In jedem Forum hier, das das Thema Inklusion aufgreift, habe ich, wenn überhaupt, mich kritisch insofern geäußert, dass es mir nie um die Ablehnung der Inklusion ging, sondern lediglich um deren Umsetzung zu unmöglichen Bedingungen. Hierin sind sicherlich die meisten KollegInnen mit mir einer Meinung.
Schön wär's, man würde mal die Frontkämpfer, also uns, befragen, ob unsere Bedingungen gut sind, was wir brauchen könnten, um unsere Arbeit gut und immer noch besser zu machen. Stattdessen hecheln wir ständig den neuen und neuesten Ideen hinterher, wohl wissend, dass die Qualität unserer Arbeit leiden WIRD. In echt heißt das:
Gern nehme ich ein lernbehindertes Kind in meine Klasse auf! Wenn ich eine geschulte Lehrkraft zur Seite bekomme, die sich mit dem nötigen Zeitaufwand um dieses Kind kümmert!
Gern nehme ich ein E-Kind in meiner Klasse auf!

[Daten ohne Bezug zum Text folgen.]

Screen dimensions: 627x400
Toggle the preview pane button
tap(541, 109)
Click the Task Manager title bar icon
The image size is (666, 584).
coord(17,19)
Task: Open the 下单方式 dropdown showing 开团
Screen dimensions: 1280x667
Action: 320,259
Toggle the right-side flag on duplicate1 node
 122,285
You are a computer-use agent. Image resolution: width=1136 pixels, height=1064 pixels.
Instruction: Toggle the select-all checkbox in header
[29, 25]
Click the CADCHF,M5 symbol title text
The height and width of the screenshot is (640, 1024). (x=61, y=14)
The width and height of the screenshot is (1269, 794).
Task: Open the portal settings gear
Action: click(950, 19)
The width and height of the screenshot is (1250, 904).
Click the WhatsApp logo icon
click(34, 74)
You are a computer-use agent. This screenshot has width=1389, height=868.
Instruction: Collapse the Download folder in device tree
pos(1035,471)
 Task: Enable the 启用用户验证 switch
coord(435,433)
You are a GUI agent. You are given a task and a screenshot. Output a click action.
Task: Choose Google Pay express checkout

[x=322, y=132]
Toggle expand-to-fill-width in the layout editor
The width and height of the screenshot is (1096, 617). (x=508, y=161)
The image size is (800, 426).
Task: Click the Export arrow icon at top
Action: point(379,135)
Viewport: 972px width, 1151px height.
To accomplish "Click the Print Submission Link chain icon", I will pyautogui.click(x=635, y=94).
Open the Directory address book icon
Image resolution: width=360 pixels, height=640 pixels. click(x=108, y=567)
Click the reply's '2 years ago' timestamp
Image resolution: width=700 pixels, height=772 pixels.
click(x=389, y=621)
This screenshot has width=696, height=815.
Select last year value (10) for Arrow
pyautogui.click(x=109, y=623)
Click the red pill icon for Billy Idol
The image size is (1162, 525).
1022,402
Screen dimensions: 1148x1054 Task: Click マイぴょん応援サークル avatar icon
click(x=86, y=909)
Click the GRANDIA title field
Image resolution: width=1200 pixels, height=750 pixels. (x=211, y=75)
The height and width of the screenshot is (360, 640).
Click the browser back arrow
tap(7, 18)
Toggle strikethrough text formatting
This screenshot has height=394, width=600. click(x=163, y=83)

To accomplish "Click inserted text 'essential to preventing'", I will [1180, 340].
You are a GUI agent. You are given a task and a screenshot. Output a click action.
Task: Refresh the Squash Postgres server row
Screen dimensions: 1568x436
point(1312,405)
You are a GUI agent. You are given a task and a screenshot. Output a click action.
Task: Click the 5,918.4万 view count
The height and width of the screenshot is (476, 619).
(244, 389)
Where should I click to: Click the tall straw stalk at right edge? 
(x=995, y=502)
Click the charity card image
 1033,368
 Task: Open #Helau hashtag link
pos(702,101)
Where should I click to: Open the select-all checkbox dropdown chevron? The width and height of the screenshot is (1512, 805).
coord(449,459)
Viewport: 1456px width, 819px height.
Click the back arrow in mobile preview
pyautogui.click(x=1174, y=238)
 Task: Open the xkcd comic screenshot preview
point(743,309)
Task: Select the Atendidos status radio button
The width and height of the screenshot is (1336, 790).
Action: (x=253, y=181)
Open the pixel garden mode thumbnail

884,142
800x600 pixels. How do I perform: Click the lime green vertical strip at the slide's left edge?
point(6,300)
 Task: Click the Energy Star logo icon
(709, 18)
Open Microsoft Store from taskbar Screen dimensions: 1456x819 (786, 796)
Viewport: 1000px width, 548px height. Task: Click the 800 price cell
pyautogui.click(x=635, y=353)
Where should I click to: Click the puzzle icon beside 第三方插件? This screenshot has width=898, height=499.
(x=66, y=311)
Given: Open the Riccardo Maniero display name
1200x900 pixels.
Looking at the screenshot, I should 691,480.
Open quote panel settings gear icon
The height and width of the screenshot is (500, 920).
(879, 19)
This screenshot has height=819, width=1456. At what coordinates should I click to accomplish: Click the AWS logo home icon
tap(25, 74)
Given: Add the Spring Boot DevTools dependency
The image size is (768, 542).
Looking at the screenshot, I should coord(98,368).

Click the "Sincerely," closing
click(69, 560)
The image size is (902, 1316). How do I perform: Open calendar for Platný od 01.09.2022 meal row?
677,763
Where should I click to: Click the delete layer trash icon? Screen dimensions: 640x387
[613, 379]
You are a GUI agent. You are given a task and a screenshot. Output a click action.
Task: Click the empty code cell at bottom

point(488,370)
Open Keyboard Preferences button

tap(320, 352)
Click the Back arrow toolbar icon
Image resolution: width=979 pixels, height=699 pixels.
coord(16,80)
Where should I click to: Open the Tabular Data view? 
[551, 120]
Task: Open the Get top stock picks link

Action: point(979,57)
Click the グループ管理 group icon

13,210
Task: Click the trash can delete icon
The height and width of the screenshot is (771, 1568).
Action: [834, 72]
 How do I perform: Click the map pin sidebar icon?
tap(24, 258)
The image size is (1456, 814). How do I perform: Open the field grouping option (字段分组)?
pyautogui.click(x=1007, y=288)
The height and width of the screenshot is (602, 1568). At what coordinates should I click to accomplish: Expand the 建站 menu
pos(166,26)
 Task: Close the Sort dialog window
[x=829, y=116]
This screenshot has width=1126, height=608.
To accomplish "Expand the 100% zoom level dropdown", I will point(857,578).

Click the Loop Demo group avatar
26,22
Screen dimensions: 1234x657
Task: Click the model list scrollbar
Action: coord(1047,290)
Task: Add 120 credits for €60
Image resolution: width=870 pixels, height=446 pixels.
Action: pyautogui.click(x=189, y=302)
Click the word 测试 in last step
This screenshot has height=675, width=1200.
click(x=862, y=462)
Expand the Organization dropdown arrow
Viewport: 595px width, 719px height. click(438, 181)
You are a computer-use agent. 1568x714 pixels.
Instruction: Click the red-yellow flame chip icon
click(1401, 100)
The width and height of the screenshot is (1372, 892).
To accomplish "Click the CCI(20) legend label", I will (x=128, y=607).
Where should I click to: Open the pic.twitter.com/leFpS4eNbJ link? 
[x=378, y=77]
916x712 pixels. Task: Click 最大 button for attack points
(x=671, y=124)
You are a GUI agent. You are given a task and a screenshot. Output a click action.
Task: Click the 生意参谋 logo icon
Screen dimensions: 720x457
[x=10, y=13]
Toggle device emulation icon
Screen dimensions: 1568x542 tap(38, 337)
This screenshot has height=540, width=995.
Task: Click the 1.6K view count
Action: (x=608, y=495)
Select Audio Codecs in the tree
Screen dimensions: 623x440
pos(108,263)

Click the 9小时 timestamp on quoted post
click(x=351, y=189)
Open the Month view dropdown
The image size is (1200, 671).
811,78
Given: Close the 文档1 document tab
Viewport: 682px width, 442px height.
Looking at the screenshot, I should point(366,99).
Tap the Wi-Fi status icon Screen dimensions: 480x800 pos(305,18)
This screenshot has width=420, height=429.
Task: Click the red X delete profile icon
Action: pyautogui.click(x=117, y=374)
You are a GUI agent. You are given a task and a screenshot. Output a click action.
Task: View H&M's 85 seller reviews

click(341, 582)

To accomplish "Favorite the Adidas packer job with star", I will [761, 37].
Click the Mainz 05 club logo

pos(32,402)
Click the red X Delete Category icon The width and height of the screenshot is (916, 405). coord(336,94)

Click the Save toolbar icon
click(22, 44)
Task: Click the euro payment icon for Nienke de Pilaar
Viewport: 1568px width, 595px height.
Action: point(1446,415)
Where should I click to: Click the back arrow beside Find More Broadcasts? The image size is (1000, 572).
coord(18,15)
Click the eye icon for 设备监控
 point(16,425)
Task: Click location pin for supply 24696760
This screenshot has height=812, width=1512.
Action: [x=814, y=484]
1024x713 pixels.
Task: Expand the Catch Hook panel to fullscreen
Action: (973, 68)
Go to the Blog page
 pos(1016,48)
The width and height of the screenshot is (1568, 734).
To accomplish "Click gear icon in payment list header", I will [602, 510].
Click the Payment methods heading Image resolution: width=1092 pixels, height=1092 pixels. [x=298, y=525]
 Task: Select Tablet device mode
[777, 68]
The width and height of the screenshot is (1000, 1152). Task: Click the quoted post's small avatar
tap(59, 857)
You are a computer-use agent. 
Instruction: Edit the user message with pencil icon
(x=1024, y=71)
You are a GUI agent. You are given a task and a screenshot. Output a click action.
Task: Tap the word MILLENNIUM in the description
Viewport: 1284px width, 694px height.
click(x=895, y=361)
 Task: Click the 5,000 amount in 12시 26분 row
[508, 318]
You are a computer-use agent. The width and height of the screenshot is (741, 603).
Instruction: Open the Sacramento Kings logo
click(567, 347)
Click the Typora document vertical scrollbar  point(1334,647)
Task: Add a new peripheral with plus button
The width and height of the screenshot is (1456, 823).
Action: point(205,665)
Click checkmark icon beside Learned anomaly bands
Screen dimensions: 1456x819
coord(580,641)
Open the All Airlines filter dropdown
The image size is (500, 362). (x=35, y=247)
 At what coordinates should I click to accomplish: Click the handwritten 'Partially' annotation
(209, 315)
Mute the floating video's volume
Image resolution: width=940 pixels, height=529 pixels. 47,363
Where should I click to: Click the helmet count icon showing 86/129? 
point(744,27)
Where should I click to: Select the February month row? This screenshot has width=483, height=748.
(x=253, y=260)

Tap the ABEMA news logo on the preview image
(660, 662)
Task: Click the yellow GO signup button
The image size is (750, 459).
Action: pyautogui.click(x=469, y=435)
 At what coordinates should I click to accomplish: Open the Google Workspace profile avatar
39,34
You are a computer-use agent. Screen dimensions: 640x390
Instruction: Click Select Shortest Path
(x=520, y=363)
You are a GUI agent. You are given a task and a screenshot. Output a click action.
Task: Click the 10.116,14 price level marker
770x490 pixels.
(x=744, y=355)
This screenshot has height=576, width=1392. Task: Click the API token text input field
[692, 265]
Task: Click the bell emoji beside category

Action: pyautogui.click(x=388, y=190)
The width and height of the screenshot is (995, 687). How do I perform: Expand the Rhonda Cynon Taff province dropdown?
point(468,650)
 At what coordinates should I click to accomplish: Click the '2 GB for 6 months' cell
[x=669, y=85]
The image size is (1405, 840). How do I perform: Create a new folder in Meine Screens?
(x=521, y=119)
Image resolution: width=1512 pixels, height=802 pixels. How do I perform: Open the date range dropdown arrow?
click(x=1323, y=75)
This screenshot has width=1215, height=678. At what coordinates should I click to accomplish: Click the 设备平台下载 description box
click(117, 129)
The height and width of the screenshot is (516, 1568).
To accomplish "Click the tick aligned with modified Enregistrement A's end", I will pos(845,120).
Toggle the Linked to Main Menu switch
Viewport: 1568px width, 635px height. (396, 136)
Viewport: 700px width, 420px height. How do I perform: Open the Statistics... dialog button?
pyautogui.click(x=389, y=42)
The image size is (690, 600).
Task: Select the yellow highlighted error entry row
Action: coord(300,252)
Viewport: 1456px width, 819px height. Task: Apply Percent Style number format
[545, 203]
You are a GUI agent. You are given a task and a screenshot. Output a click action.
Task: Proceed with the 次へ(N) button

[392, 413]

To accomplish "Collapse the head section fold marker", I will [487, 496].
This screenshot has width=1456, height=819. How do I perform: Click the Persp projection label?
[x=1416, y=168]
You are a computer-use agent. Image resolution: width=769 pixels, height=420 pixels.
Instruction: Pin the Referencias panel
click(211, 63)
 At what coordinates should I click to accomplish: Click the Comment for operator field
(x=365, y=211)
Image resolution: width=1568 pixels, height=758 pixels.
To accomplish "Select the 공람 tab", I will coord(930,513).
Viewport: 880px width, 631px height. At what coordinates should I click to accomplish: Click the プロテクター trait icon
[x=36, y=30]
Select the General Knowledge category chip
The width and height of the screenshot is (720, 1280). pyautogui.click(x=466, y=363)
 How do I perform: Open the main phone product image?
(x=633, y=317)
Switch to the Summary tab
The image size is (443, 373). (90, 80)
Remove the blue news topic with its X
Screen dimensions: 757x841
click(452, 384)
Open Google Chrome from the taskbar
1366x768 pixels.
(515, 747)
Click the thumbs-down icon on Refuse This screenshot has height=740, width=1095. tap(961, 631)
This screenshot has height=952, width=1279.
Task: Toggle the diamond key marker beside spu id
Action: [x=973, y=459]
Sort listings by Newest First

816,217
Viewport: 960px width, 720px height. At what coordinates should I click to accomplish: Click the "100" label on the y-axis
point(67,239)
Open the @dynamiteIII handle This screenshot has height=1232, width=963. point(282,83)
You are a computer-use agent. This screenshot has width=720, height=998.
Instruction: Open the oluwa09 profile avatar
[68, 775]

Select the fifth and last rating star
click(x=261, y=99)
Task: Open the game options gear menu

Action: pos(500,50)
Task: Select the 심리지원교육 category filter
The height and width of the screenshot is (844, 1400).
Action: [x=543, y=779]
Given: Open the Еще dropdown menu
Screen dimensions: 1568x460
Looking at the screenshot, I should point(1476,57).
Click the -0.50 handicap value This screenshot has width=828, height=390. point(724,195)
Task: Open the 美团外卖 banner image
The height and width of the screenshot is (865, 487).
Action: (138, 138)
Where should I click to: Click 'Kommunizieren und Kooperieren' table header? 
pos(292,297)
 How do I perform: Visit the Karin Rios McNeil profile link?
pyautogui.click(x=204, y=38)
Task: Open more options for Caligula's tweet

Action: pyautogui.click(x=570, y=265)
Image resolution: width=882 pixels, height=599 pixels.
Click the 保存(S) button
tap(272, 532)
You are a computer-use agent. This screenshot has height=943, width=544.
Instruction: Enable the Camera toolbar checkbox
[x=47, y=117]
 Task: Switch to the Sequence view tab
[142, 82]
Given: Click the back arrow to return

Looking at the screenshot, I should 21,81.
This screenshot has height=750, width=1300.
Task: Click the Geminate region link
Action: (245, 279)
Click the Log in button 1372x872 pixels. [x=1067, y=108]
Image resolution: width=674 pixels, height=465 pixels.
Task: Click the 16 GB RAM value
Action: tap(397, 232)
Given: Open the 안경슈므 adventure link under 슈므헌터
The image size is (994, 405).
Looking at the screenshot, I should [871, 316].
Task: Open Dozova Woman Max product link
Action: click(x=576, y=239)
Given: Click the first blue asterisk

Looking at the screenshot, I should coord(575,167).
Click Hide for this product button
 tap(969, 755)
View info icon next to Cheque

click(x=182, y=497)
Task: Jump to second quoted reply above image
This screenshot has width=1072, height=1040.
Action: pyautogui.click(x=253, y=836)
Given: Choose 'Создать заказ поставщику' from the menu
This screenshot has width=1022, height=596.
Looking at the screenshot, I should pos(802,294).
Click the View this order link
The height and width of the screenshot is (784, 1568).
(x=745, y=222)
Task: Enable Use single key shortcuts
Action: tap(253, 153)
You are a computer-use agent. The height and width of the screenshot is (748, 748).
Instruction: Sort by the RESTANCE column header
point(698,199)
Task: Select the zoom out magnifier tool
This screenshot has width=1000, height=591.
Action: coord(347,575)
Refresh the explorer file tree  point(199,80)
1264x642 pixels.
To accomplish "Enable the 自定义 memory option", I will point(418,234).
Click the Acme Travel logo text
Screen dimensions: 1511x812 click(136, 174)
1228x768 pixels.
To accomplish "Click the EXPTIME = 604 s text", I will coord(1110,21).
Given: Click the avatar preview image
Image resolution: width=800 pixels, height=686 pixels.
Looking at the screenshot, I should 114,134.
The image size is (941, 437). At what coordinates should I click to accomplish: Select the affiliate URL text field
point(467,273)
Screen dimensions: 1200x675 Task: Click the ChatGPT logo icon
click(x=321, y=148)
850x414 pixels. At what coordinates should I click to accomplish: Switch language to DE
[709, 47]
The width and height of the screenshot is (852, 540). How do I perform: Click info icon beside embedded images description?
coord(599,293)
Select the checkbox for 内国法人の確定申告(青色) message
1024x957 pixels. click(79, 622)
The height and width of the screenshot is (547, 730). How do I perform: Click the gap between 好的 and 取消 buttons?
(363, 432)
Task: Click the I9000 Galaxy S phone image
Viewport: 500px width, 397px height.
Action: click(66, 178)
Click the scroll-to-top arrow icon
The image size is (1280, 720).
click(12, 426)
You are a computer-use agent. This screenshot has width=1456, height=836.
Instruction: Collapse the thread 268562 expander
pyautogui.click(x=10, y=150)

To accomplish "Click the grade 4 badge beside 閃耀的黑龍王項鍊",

Wenn jemand da ist, der es jede Stunde unterm Tisch hervorlockt!
Ich nehme weiterhin auch hör-, seh- und körperbehinderte Kinder auf, wenn.....
Denn neben all diesen zu inkludierenden Kindern sitzen noch 22 "normale", die von mir etwas lernen wollen und sollen.
Und immer kommt dann hier jemand, der mir unterstellt, ich WOLLE wohl nicht
Aufruf: Verratet mir euer Geheimnis!! Aber es müssen dann schon meine Bedingungen sein (wie schon erwähnt: 27 Kinder, kein Zusatzpersonal)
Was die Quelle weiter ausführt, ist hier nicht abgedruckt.